L’église St-Jean XXIII était pleine dimanche 17 mars pour la célébration œcuménique du Dies Judaicus (Jour du judaïsme) : environ 300 personnes ont pris part à la messe chantée en hébreu et marquée par une participation juive, orthodoxe et protestante.
Fixée au 2e dimanche de Carême, cette journée a été instaurée par les évêques suisses en 2011 pour encourager les chrétiens à approfondir la dimension du judaïsme au cœur de leur foi et les juifs à témoigner du message qu’ils ont transmis aux membres de leur communauté et aux chrétiens. « Pour les trois traditions catholique, orthodoxe et protestante, il est vital de reconnaître ce qui nous relie et l’héritage hébraïque commun », a affirmé l’abbé Alain-René Arbez, de la Commission suisse judéo-catholique.
L’évangile du 2e dimanche de Carême mettait en lumière Jésus transfiguré sur la montagne sous le regard de Pierre, Jacques et Jean. Dans son homélie, l’abbé Arbez a souligné comment « cet évangile exprime la foi d’une assemblée de juifs du 1er siècle, pas encore appelés Eglise, ils sont les prédécesseurs de ceux qui beaucoup plus tard seront appelés christianoï, ‘les chrétiens’ ».
« Le Jésus dont il est question ici est un rabbi de spiritualité pharisienne, qui enseigne dans une époque troublée, et c’est pourquoi ses disciples vivent dans l’attente des temps nouveaux – annoncés comme messianiques », a commenté le curé genevois. Et c’est précisément sur ce chemin de questionnement qu’a lieu ce que l’évangile appelle la « Transfiguration » de Jésus : une lumière intérieure vient éclairer leurs interrogations. « Ce ne sont donc pas les yeux de la chair, mais les yeux de la foi qui comptent ici. Non pas les apparences, mais la vérité intérieure mise en lumière. Voici donc Jésus, avec Pierre, Jacques et Jean, sur la montagne, cet espace où la terre et le ciel se rejoignent pour donner à la vie humaine une espérance qui surpasse les épreuves présentes. Comme lors de l’Exode au désert, la nuée indique la présence divine – la shekhina –que les talmidim de Jésus, les disciples, ont perçue dans cet événement révélateur »
« Nous avons entendu un passage de la Genèse avec Abraham à qui Dieu adresse les promesses de la terre pour sa descendance, une promesse irrévocable, que les invasions futures ne sauraient abolir, a poursuivi le prédicateur. Avec Moïse, la torah correspond à ce pacte de confiance avec tout un peuple (…) Cette adhésion – cet amen – à la Présence de Dieu et à son message n’est pas une simple déclaration d’intention. La foi dans la tradition biblique, c’est d’abord une pratique ! « naassé ve nishma ! » nous ferons, puis nous comprendrons…Les actes incarnent la confiance envers Dieu car les 10 paroles ont été transmises pour guider les hommes vers un monde juste! «
« C’est bien pourquoi, cette charte fondatrice, Jésus a toujours précisé qu’il ne voulait surtout pas l’abroger ! De ce fait, elle reste d’actualité pour tous ceux qui – chacun selon sa tradition – se reconnaissent attachés à l’alliance : les juifs et les chrétiens ». (…).
========================================
## À faire
Reprenez le compte rendu de la célébration du Dies Judaicus à la suite de sa dernière phrase et prolongez-le de quelques phrases.
========================================
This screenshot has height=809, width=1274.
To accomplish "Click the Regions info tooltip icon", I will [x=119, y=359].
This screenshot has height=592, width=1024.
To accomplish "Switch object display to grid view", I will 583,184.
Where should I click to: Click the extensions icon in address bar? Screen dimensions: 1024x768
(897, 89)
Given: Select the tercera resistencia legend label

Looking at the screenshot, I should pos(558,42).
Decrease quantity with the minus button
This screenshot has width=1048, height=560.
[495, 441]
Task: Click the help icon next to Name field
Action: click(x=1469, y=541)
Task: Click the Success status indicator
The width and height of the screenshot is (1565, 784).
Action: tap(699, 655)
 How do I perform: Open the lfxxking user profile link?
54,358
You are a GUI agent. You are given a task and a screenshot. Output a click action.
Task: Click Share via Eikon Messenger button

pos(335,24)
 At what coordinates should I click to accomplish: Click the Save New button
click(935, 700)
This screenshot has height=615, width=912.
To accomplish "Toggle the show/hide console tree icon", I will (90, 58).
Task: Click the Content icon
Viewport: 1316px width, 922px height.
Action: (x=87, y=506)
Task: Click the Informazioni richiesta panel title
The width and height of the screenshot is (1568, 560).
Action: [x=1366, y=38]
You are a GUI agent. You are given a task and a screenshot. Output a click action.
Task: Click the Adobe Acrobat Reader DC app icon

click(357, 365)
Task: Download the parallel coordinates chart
========================================
## Réponse attendue
« Ce passage de la Transfiguration illustre la démarche du dies judaïcus. Car avec Moïse et Elie entourant Jésus de leur aura, il nous est clairement indiqué qu’on ne peut en aucun cas isoler et déjudaïser la personne de Jésus. Car on ne peut déraciner Jésus du terrain hébraïque, comme cela a été fait, hélas, durant tant de siècles, avec les terribles conséquences que l’on sait.
En réponse à l’initiative suisse de Seelisberg en 1947, le concile Vatican II a donc officiellement rejeté tout antijudaïsme, il a condamné la prétentieuse approche selon laquelle l’Eglise remplacerait Israël, il a dénoncé l’accusation mortifère de déicide qui a été définitivement rejetée. Depuis 1965, à la suite de Jean XXIII, les papes Jean Paul II, Benoît XVI et maintenant François, poursuivent avec détermination cette œuvre d’assainissement et de refondation des relations entre chrétiens et juifs.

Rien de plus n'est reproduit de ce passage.